Los antiguos canarios vivían en cuevas y chozas, y dedicaban su actividad principal a la ganadería y, en menor medida, a la agricultura. Su alimentación era bastante parca, basada en los recursos que la tierra y el mar ponían a su alcance; conocían el fuego y molían la cebada tostada entre piedras; así obtenían el gofio, aunque éste también procedía de raíces, especialmente las de helechos, que se tostaban como el cereal. La dieta aborigen incluía también pescados y mariscos, como lapas, bígaros (burgados), gambas, sardinas y pequeños atunes que pescaban en la costa porque carecían de los medios necesarios para lanzarse mar adentro; también comían frutas y bayas silvestres y miel, además de la leche y la carne procedentes del pastoreo de cabras y cerdos. De ahí parte la influencia de los productos ganaderos en la cocina canaria actual, y la larga tradición de los derivados lácteos ya que, según los arqueólogos, los pueblos prehispánicos se nutrían con el “tabefe” y el suero; no extraña que supieran cómo conservar la leche, aunque parece muy poco probable que conocieran las técnicas de elaboración del queso, introducidas en el archipiélago a finales del siglo XV.

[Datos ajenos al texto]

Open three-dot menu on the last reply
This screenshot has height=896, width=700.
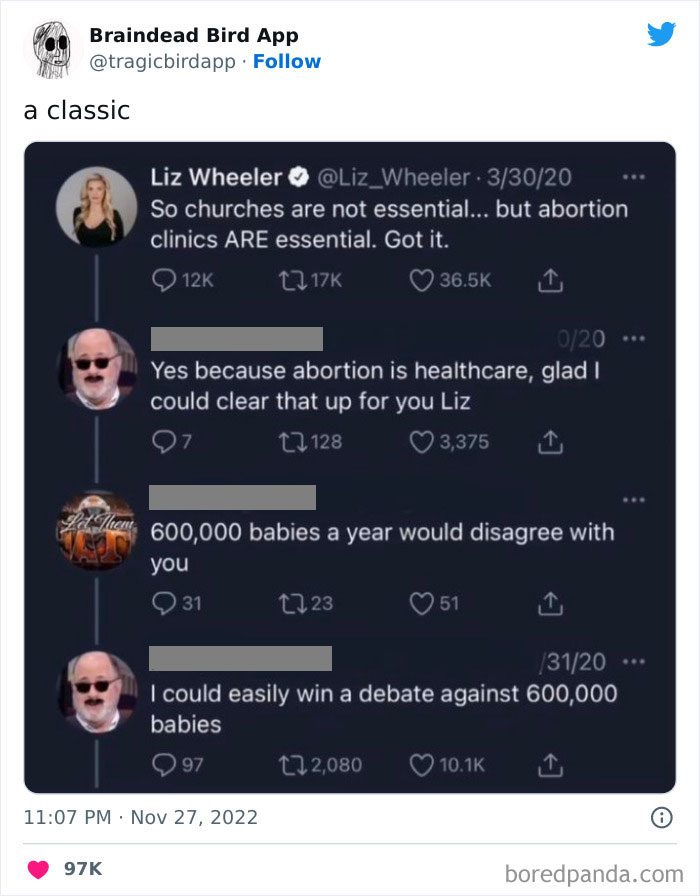pos(631,662)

Desde entonces, y a través de la amplia relación con Centro y Suramérica y la España peninsular, la agricultura isleña incorporó otros cereales como el maíz, tubérculos como la papa, frutas como el plátano y hortalizas como el tomate, que no sólo han tenido, y tienen, un importante papel en la economía canaria, sino también un destacado lugar en su gastronomía.

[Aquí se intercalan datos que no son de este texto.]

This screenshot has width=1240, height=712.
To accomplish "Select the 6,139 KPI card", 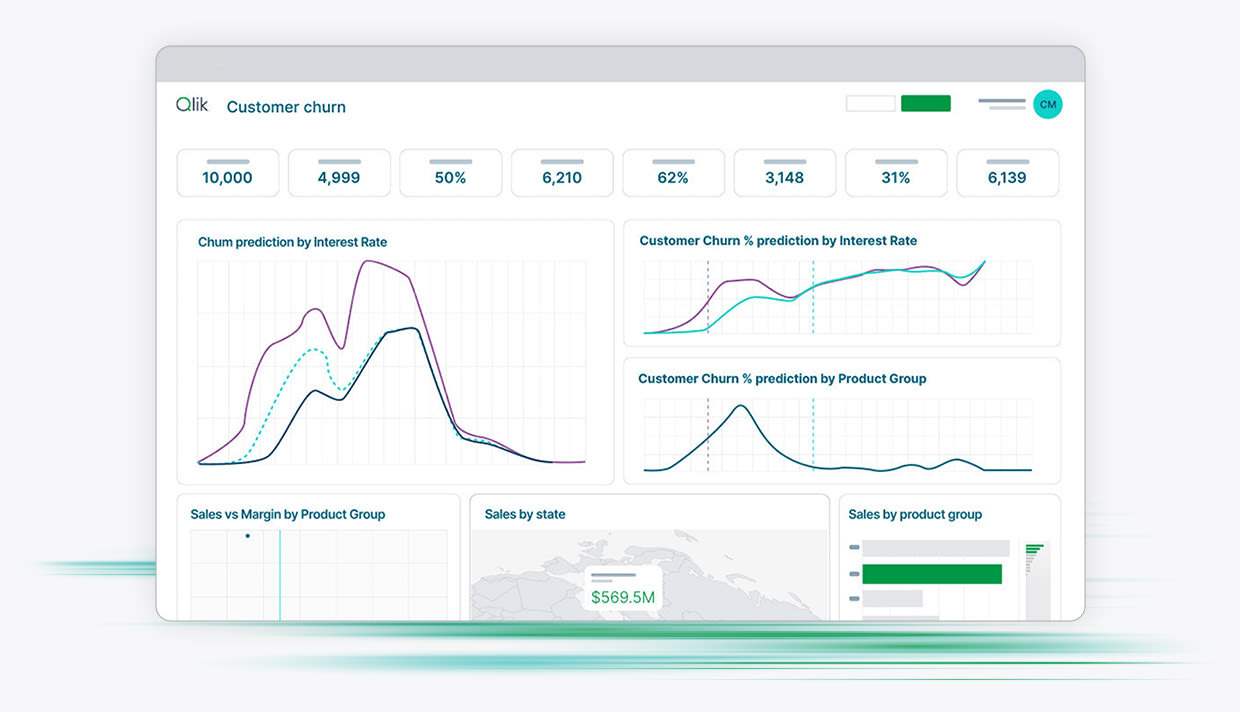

Con todos los ingredientes aportados por los aborígenes y por los pobladores que llegaron después, la cocina canaria ha llegado a tener una personalidad bien definida, caracterizada por su escaso contenido en grasas, debido seguramente a que se elabora en un clima cálido, y por su peculiar utilización de las plantas olorosas, como cilantro, orégano, tomillo, perejil y hierbahuerto u hortelana, nombre isleño con el que se conoce la hierbabuena.

La mesa canaria, según los expertos, se asienta en las cuatro patas que conforman el potaje (de berros, jaramago o cilantro), el caldo de pescado, el puchero y el sancocho. A estas columnas habría que añadir otros platos realizados con conejo, cerdo, cordero, y cabrito, la llamada ropa vieja, el salpicón de carne y pescado, las viejas aderezadas con mojo, los pejines, los tollos y las papas arrugadas hervidas con mucha sal y servidas sin pelar y rociadas con cualquier variedad de mojo, salsa compuesta por aceite, vinagre, sal, pimienta, pimentón y comino.

El queso es un alimento importantísimo, considerado como “conduto” o acompañante inseparable de cualquier plato; aparece en todas las comidas como complemento de potajes, gofio amasado e incluso, de la cebolla cruda.

También merecen especial mención los postres, que gracias a recetas seculares, sacan un excelente partido de los productos de la tierra y se caracterizan por su gran variedad; sirvan de ejemplo, el frangollo, el bienmesabe, las rapaduras de La Palma, la cuajada de La Gomera, los bizcochos de Moya, los pasteles de Los Realejos y las quesadillas de El Hierro. Por último, el gofio omnipresente, usado en el sancocho y para espesar los potajes, se ha incorporado también al capítulo de la repostería.

Gastronomía, ferias y celebraciones están ligadas en Canarias como en cualquier otra región del mundo. Todas las fechas grandes del año, llámense Navidades, fiestas patronales o Carnavales, cuentan con sus propias golosinas. Algunas de las más apreciadas son la leche asada, la quesadilla herreña, las lengüillas de Guía, los turrones y roscos y, más recientemente, el helado de gofio.

Hasta hace pocos años, no había “recogida de papas” que no acabara con el ritual del sancocho, en torno al cual se congregaban las familias que participaban en la cosecha.

En las romerías se ofrendan productos de la tierra al patrón/a de la localidad. Fiestas locales y estacionales como la floración del almendro o la recogida de la lisa en las Fiestas del Charco en San Nicolás de Tolentino tienen un enorme arraigo popular.